WHAT NEEDS TO BE DONE
Should the word "Viñas" occur in a line of the records, copy that line.

GIVEN INFORMATION
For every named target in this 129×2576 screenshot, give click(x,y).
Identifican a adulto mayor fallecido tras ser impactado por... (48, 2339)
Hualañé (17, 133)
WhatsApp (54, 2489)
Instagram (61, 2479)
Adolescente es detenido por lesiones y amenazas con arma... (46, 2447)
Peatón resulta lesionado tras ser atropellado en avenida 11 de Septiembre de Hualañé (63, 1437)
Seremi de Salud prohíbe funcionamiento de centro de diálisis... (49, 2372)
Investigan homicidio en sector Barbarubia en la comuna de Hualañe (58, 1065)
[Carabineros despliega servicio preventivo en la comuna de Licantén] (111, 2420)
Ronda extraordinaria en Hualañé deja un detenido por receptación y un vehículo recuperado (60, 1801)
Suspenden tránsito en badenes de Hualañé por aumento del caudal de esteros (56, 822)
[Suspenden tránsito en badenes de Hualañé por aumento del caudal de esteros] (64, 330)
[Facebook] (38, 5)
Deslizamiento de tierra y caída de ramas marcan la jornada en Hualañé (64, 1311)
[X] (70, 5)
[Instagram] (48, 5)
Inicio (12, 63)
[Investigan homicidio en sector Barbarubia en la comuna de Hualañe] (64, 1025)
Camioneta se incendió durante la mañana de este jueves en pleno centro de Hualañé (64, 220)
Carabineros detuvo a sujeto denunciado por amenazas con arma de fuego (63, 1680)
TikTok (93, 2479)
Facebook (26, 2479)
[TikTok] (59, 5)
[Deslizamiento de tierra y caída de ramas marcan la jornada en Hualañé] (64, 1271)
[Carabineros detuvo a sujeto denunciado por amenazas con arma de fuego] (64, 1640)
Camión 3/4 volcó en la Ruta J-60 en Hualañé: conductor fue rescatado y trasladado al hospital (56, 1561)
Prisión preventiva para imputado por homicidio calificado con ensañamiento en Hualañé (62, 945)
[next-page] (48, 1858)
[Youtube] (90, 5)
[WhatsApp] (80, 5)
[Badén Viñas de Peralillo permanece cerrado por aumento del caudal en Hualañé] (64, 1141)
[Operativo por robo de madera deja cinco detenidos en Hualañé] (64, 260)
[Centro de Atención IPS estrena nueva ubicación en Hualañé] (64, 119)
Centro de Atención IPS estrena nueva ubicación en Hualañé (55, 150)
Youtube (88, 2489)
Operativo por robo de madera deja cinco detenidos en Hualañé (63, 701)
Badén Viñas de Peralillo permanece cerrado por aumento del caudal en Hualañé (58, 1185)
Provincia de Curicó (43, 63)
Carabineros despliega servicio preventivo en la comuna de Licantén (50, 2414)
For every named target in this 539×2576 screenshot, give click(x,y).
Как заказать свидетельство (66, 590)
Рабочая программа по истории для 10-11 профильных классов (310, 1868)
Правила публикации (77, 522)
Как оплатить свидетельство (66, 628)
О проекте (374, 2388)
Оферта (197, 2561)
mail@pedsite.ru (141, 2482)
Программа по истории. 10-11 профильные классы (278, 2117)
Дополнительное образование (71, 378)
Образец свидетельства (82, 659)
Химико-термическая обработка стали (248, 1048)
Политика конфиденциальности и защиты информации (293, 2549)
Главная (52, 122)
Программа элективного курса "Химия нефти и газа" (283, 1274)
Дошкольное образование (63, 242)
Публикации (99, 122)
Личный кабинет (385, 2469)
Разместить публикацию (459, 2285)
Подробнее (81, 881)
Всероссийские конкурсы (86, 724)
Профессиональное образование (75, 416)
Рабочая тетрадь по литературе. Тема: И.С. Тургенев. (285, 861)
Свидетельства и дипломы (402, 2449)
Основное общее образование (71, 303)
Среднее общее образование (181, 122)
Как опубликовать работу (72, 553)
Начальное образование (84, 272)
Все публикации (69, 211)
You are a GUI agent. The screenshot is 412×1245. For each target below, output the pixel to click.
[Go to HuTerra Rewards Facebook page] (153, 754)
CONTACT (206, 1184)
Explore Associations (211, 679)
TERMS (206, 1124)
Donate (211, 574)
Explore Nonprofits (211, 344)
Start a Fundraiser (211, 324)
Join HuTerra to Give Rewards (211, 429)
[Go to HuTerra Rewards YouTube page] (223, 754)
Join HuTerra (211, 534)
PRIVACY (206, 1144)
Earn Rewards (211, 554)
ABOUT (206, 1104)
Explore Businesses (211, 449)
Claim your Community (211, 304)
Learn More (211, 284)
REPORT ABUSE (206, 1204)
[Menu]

RESULT BELOW
[Badén Viñas de Peralillo permanece cerrado por aumento del caudal en Hualañé] (64, 1141)
Badén Viñas de Peralillo permanece cerrado por aumento del caudal en Hualañé (58, 1185)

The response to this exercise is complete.